TOP > Blog > 2009 > 12月 > 01

検索と報道

大分前のことですが、アメリカメディア大手ニューズ・コーポレーションを率いる「世界のメディア王」ことルパート・マードック会長が、グーグルに記事を見せない措置を取るとコメントしました。

マードック会長、グーグルに「記事見せず」

そして今日の日経夕刊にはその特集記事がありました。

“I think we will”(やると思う)

系列局のテレビ番組で「グーグル検索から記事を読ませなければいいのでは?」と聞かれ、そう言ってしまったというマードック会長。「新聞サイトの有料化」を進める彼にとって、ネット検索で見出しや記事の簡単な要約が無料で一覧できるなんて、言語同断なんでしょう。

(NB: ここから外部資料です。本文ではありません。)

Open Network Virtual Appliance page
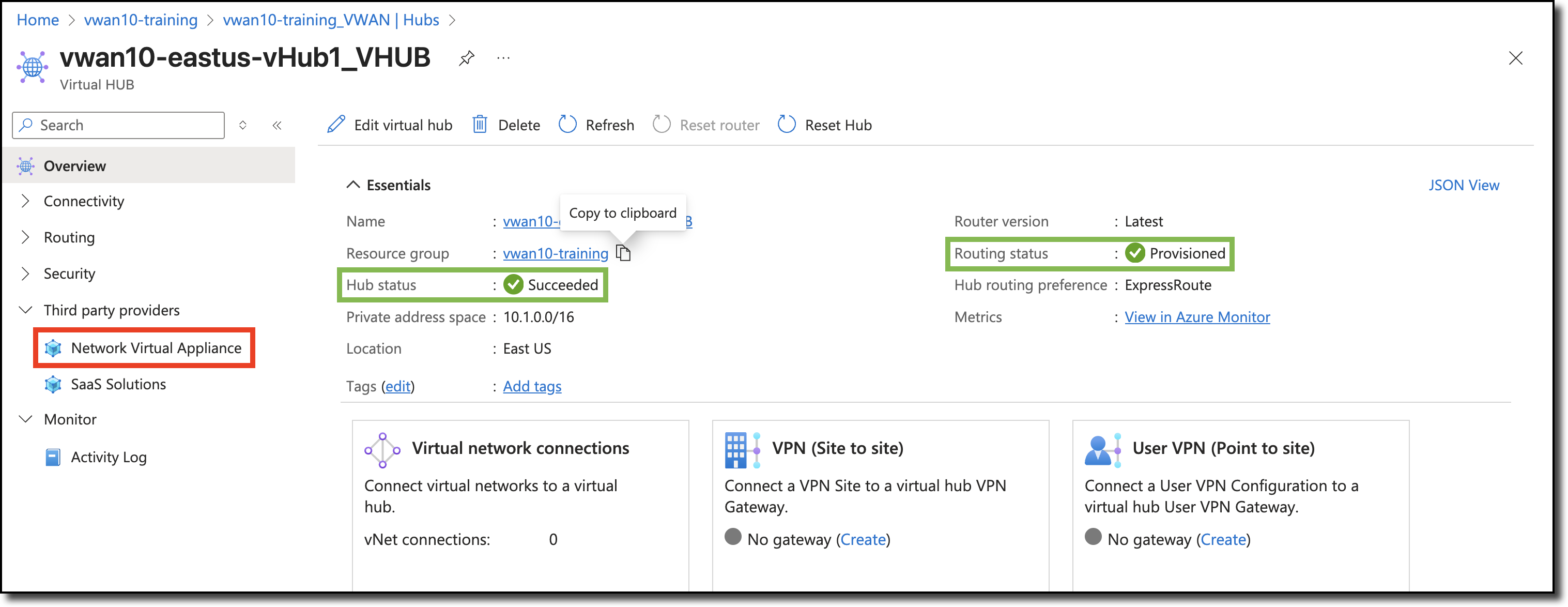The height and width of the screenshot is (607, 1568). (156, 347)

しかし、これはインターネットというものの概念を考えた時、どうなんでしょうか?

いつでも誰でもどこでも情報の波をサーフィンできるのが、インターネットのいいところ。ヨーロッパでは、特許システムの廃止、著作権法の改正、ファイル共有の無料化をテーゼに活動する「海賊党」なるものが欧州議会にも進出したりしています。こういった「情報の共有化」はインターネットがある限り、どんどん進んでしまうのではないでしょうか。

「情報の囲い込み」をしたいのならば、インターネットでの配信自体を止めた方がいいかも知れません。マイクロソフトと提携協議をして、マイクロソフトの記事検索には協力する一方、グーグルで記事を検索不能にしてしまうなんてことを模索するニューズグループですが、それもつかの間のことでしょう。

「世界のメディア王」をインターネット上の市民が倒すことになったら…それはまさしく革命となるでしょう。

ま、グーグル自体、すでに市民というよりも、巨大な「権力」となっていますが…。

何はともあれ、今後も注目の話題ですね。